La decisión fue comunicada a los empleados y responde a la caída sostenida en las ventas, en un contexto de fuerte crisis en el sector siderúrgico nacional. La firma, de capitales brasileños, ya había detenido actividades parcialmente en febrero pasado, aunque en esa ocasión la parada fue temporal.
Voceros de la empresa explicaron que “frente a la falta de expectativas de mejora en la demanda y la crisis industrial que afecta al sector”, no quedó otra opción que frenar la producción, a pesar de que en julio se alcanzaron 23.000 toneladas fabricadas, una cifra que los trabajadores consideran aceptable dadas las circunstancias.

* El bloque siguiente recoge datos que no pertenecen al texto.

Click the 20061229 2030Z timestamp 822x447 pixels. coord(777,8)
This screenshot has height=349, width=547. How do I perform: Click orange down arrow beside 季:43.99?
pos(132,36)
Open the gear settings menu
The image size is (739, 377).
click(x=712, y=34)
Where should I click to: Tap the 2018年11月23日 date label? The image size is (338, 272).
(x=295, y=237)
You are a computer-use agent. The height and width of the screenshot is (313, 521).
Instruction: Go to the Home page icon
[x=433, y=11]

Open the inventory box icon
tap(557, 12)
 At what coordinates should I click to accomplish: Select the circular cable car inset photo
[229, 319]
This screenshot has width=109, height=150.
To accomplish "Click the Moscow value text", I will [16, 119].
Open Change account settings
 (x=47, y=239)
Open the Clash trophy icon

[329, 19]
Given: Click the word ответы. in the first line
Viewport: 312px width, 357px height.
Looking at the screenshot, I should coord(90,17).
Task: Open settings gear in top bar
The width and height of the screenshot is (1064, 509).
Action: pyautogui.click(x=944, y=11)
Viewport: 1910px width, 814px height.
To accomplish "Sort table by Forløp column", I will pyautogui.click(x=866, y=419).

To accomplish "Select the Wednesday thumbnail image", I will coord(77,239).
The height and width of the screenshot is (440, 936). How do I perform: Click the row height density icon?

Además de la incertidumbre laboral, los operarios enfrentan dificultades salariales: la paritaria 2024 se resolvió tras más de 10 meses de negociación, y aunque ya se acordó la de 2025, aún no fue homologada por la Secretaría de Trabajo.
La situación de Acerbrag se enmarca en un panorama crítico que también afecta a Ternium, Tenaris y Acindar, dentro de una industria clave para sectores como la construcción, el agro, la automotriz y la línea blanca, todos golpeados por el freno económico.